3. Is er ook dufsteen of duifsteen aan uwe kerk, en hoe groot zyn die steenen? Is er ook een opschrift op uwe torenklok of zyn er ook opschriften op uwe torenklokken? en zoo ja; hoe luiden die?
De kerk en toren.De kerk van muurwerk groot en sterk, en heeft aan het westeinde een dikke vierkante toren, die eene hoogte heeft van plm. twintig Nederlandsche Ellen in de toren is een vry goed uurwerk, en er hangt een klok in de toren die onder de breedte heeft van een El Nederl. En de hoogte van acht palmen en zes duimen.
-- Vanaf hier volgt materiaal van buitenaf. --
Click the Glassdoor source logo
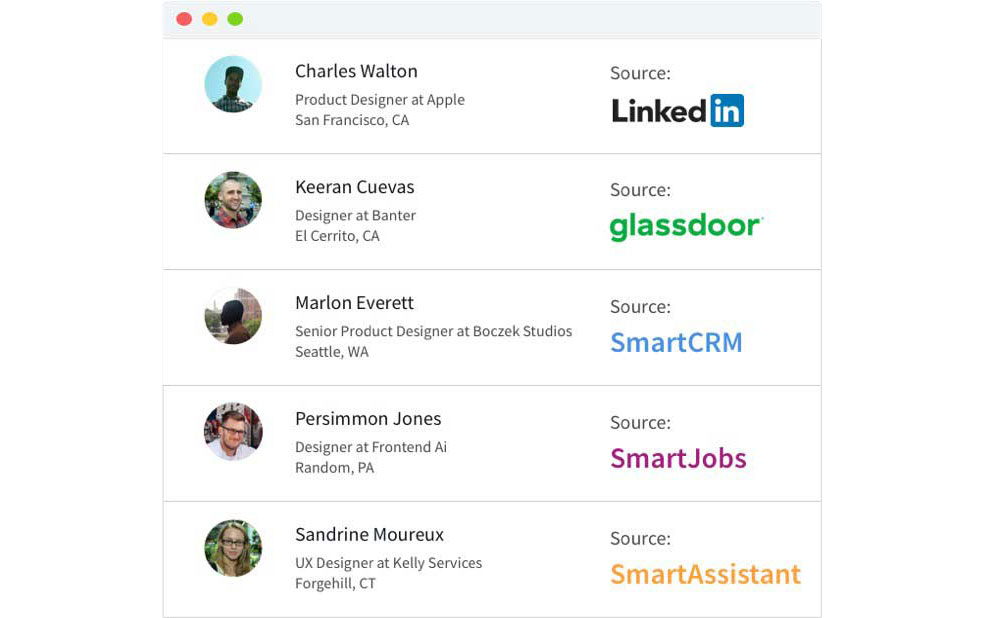point(686,227)
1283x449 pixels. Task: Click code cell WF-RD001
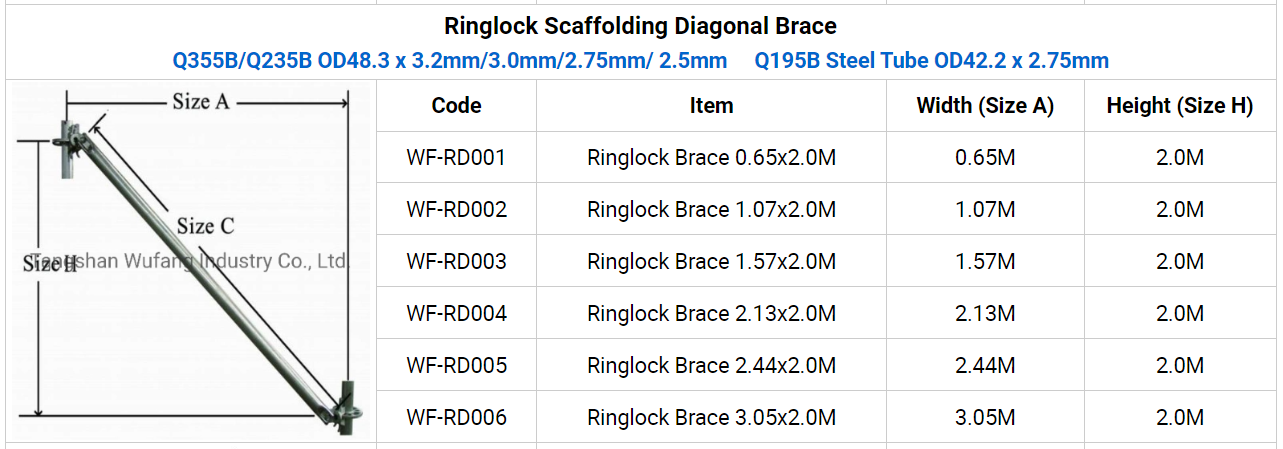pyautogui.click(x=456, y=157)
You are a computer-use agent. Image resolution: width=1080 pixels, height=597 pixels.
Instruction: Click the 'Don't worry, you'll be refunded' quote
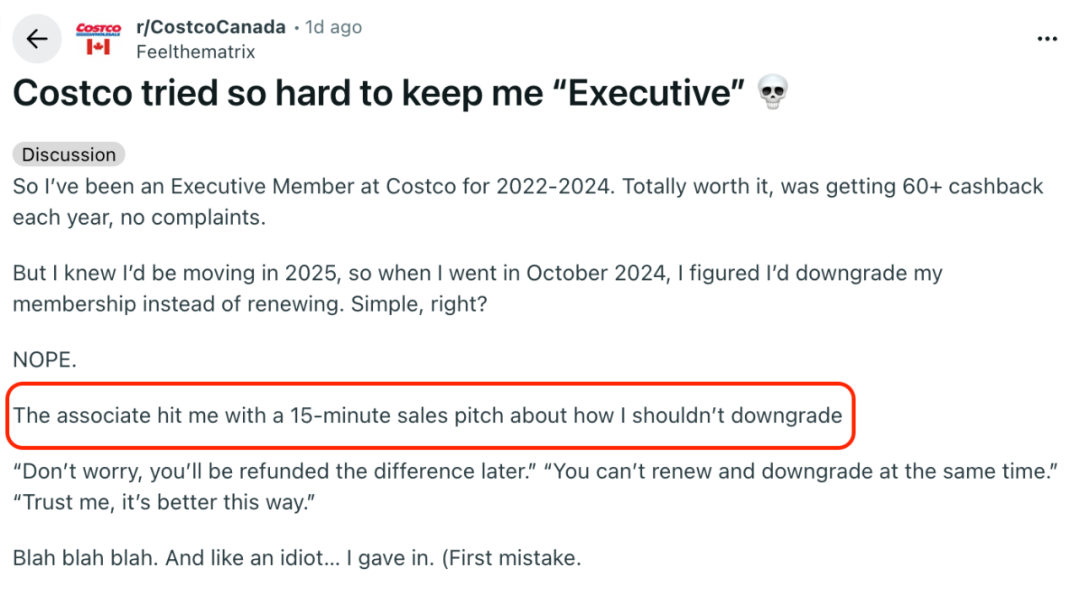[x=270, y=471]
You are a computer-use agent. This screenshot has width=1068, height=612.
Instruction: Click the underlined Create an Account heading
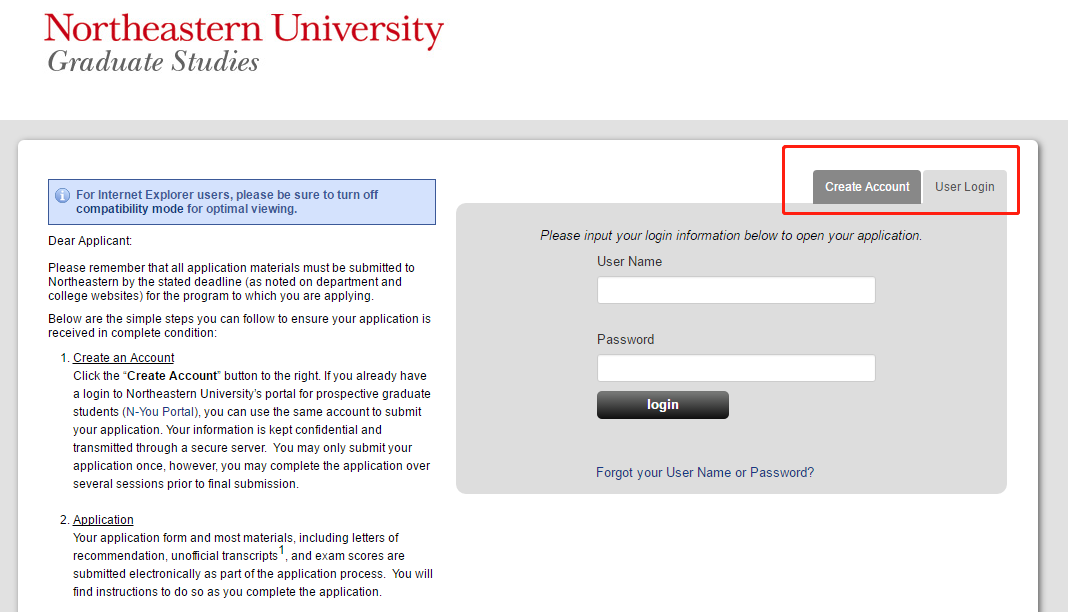pos(124,358)
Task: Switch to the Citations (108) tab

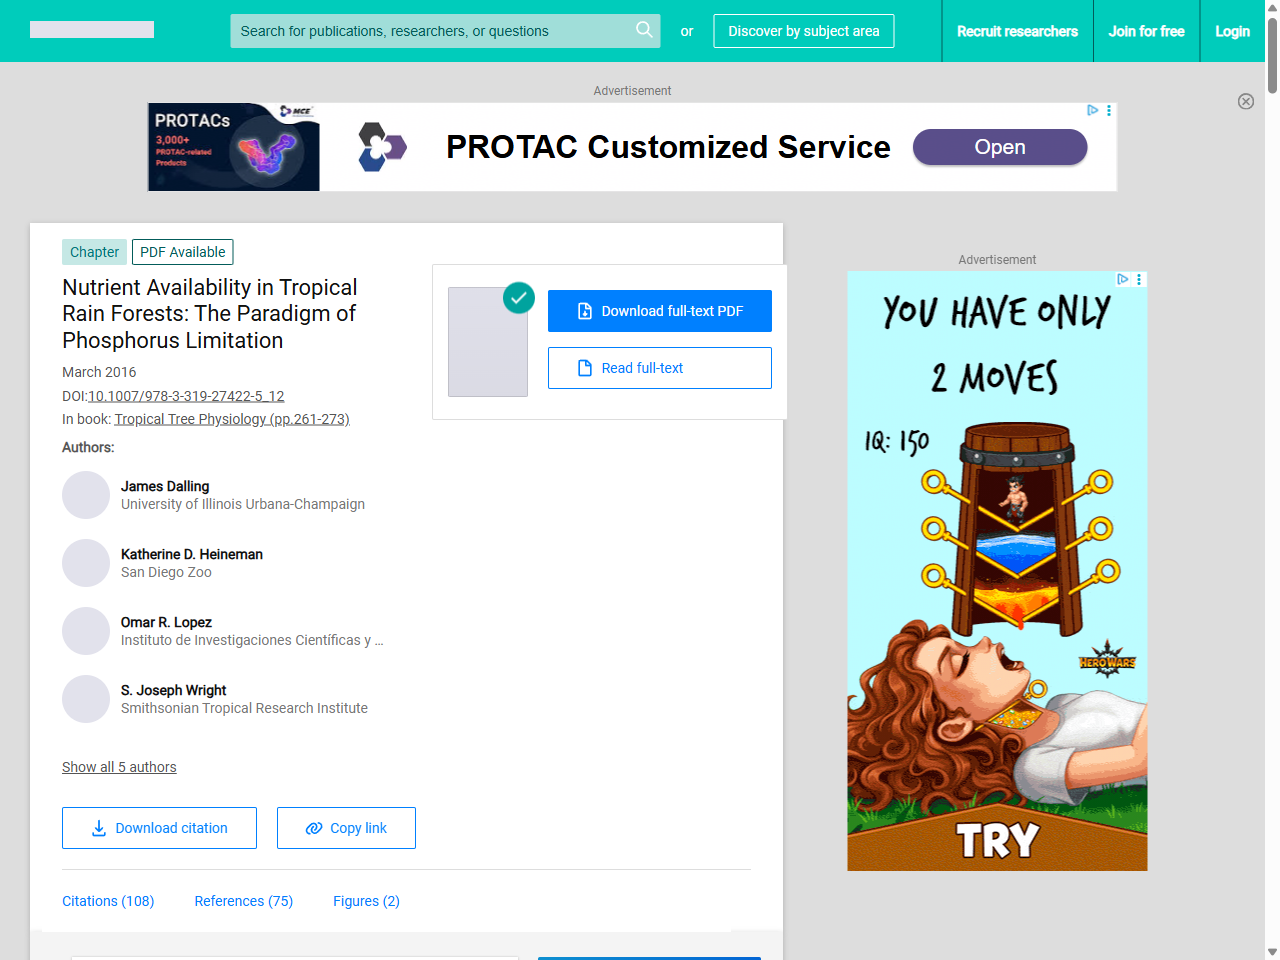Action: (x=108, y=901)
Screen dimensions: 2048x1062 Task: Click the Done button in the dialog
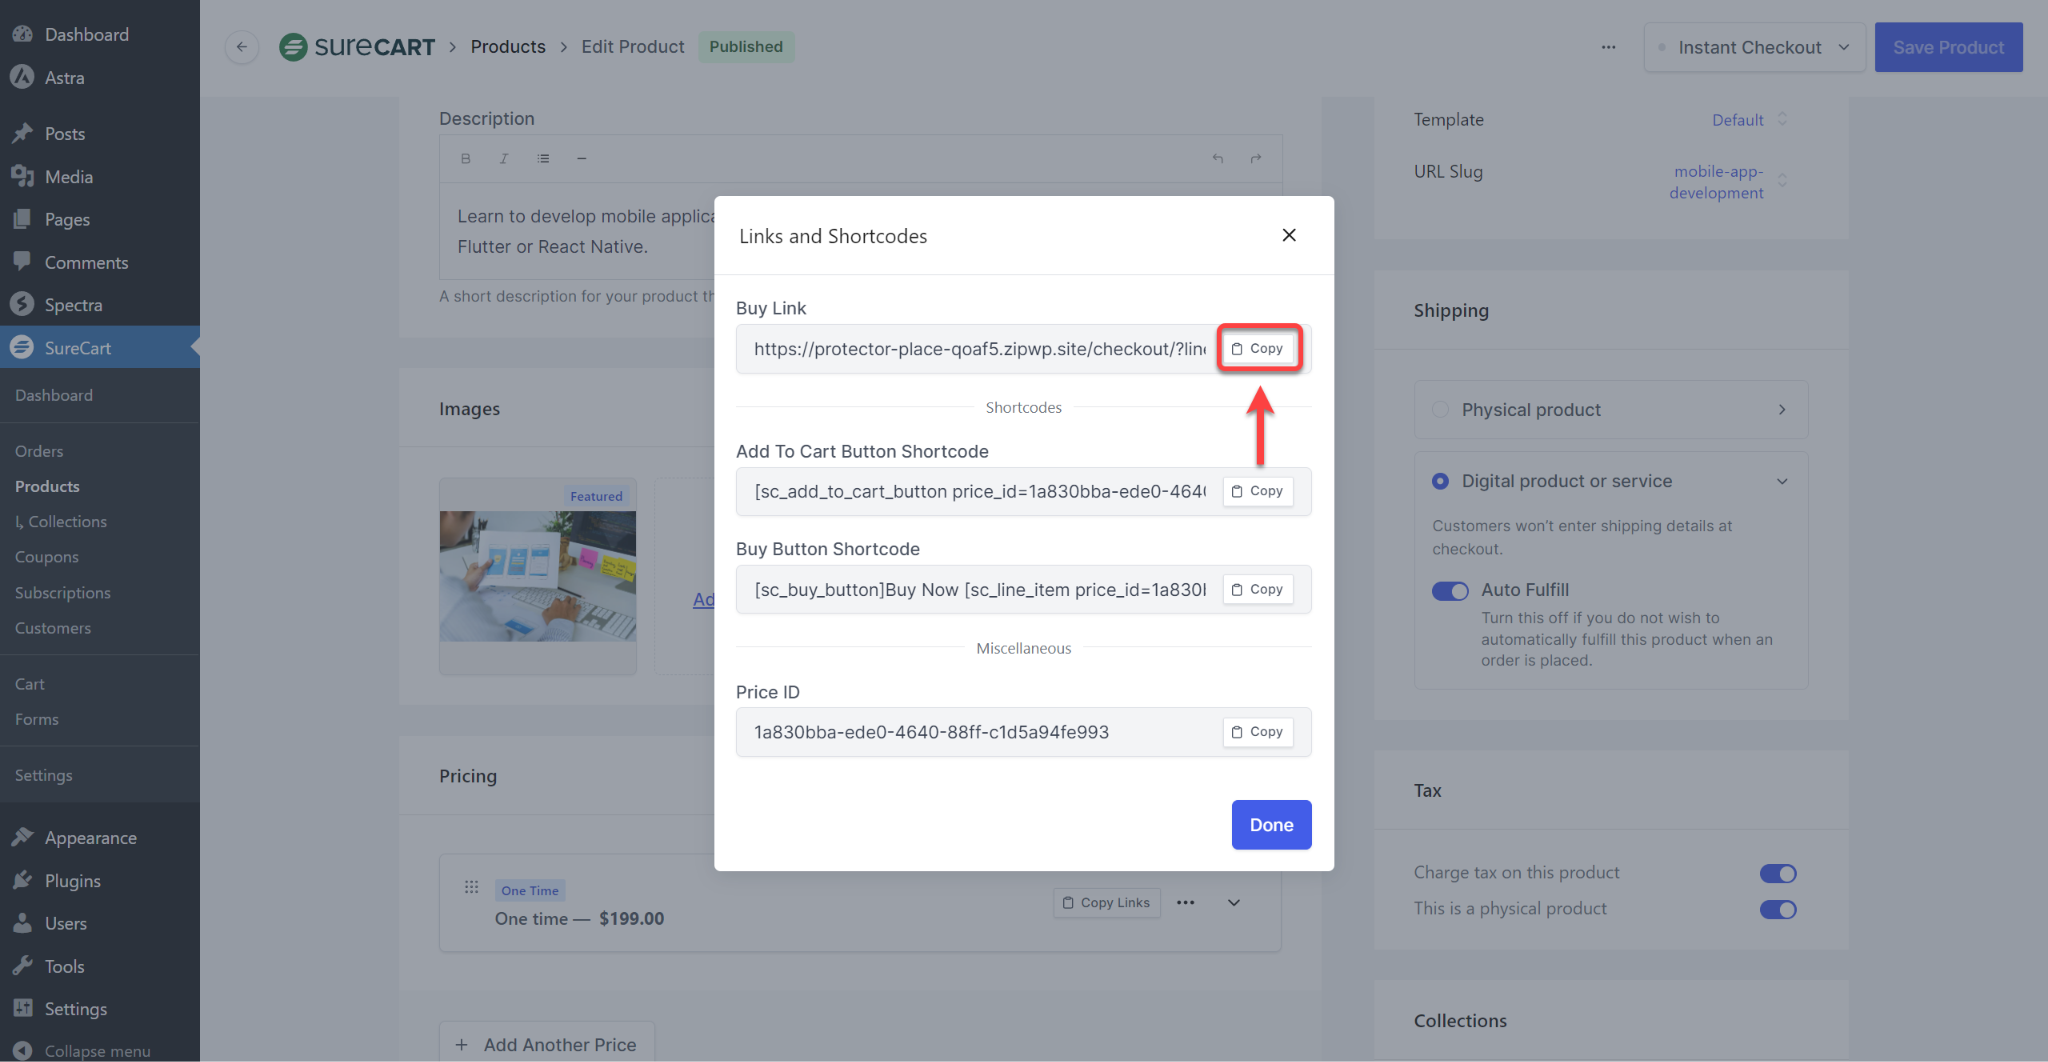pyautogui.click(x=1270, y=825)
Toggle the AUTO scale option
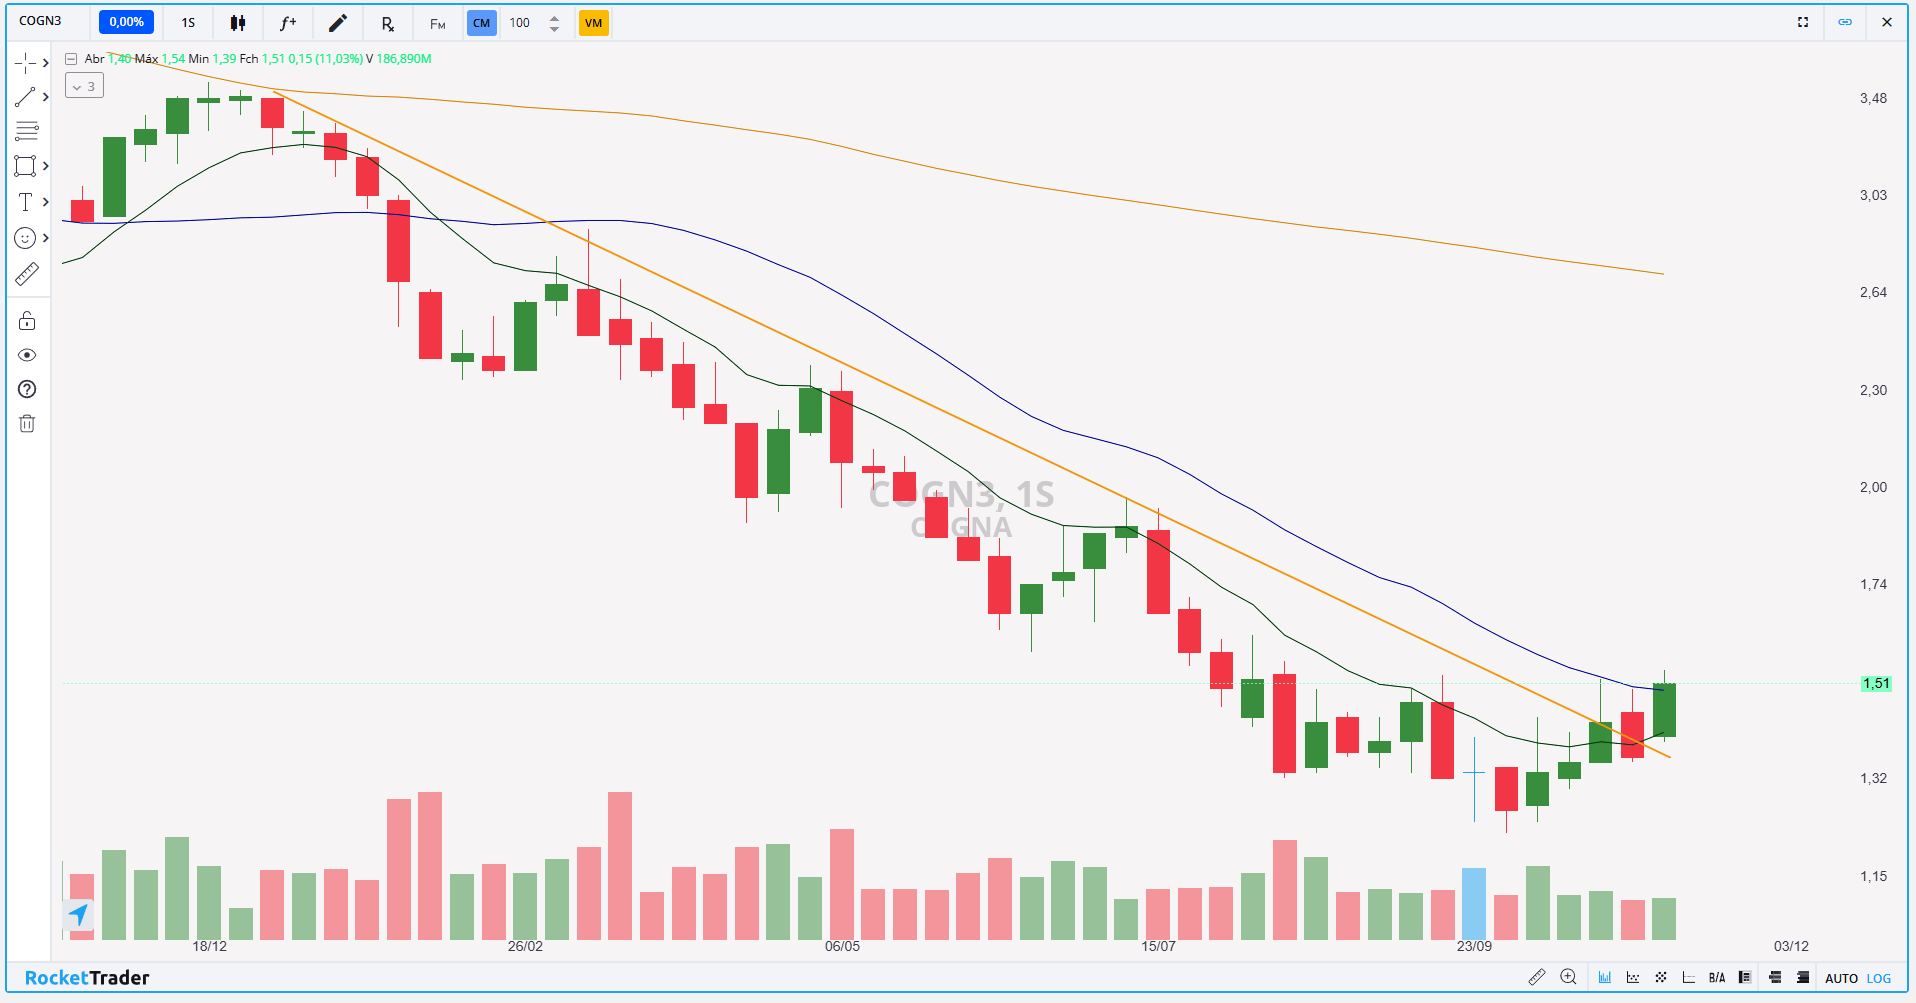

De toren is geheel van Dufsteen opgemetseld, die de breedte hebben van acht a tien duimen oude maat, de lengte is tien duimen en de dikte vier duimen oude maat, doch er loopen ook wel kleiner onder.- Het Koor is aanmerkelyk en van eenevroege bouworde. Boven om de klok vindt men de woorden: Heeft my Mr Petrus Overnei, op goedvinden van de Carspel luyden tot Doezum op `t Kerkhof gegoten. En aan de Zuidkant leest men Ao . R. Christ. M.D.C.X.C.V.I als de Hoog Edel. Geb. Heer Joh. Clant van Adwert. de Edele Heer Professor Gerhart Lamberts en D.E. Marten Harmens, kerkvoogden en de Eerwaarde D. Aioldus Vreese Pastor waren.- En op de Noordkant vind men de namen D.E. Klaas Fockes, alle Dorpsters. Doch hier is tusschen uitgekapt of weggemaakt, dat is zigtbaar.
4. Welke rivieren, stroomen, maren, kolken of diepen worden in uwe kerkelyke gemeente gevonden? en welke is derzelver loop en uitwatering?
Er loopt eene stroom de Zylroe genaamd, komt uit Opende en gaat aan de Zuidkant voorby de Pebebosch, en loopt even ten oosten de bosch eenige roeden noordwest af, dan wend zy zich naar het noordoosten tot aan de Uithorn, dan loopt zy weer enige roeden noordwestwaarts, en zoo wend zy zich door het noorden, vervolgens na het noordoosten met een bogt, tot dat zy valt in het oude Kolonelsdiep, hetwelk van het westen naar het oosten loopt, tot aan de grenzen van Grootegast, waar het in de Doezumer togt valt, en loopt noordwaarts door het Dorp en valt zoo in het hoofd of trekdiep.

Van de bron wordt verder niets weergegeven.